## Dataset excerpts:
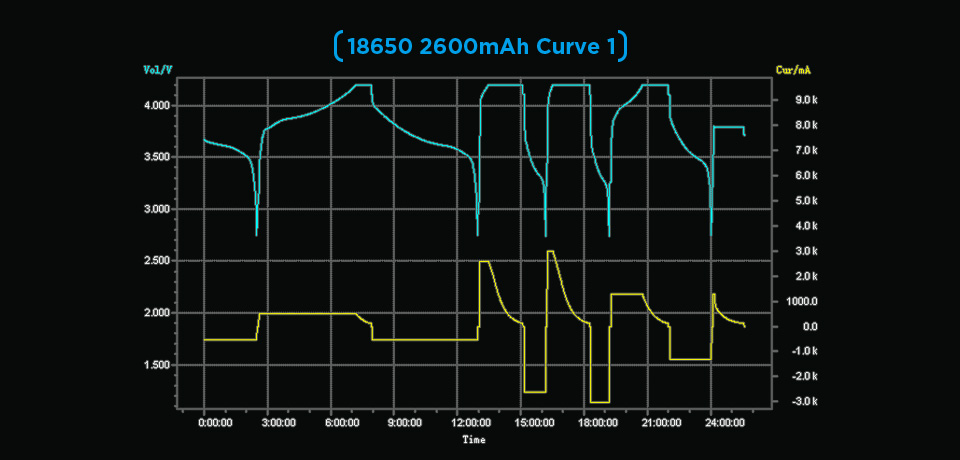Click the cyan voltage plateau after 24:00:00
This screenshot has height=460, width=960.
pyautogui.click(x=729, y=127)
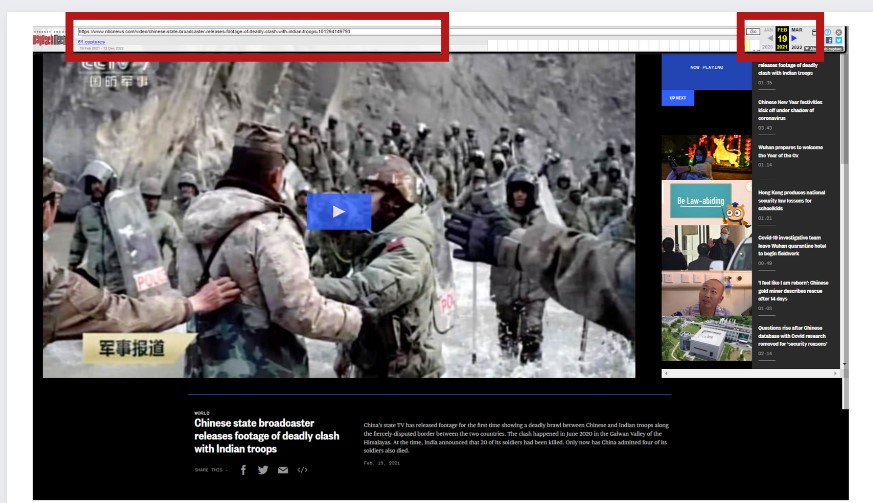
Task: Open embed code icon below headline
Action: [x=302, y=469]
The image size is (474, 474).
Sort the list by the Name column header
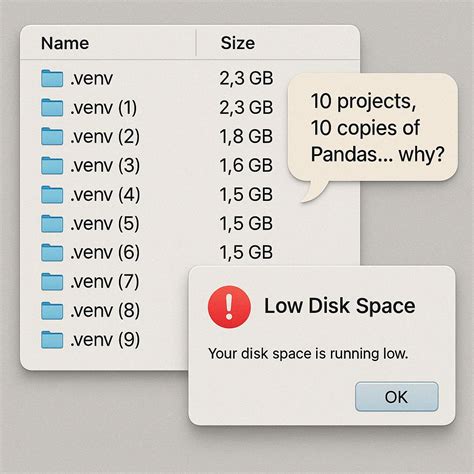click(x=65, y=43)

## Your instructions:
No pictures should appear in the copy. Reproduce exactly the lines from the line containing "The image size is (474, 474)." through the last line of the data, inclusive.

## Solution to the exercise:
The image size is (474, 474).
Sort the list by the Name column header
click(x=65, y=43)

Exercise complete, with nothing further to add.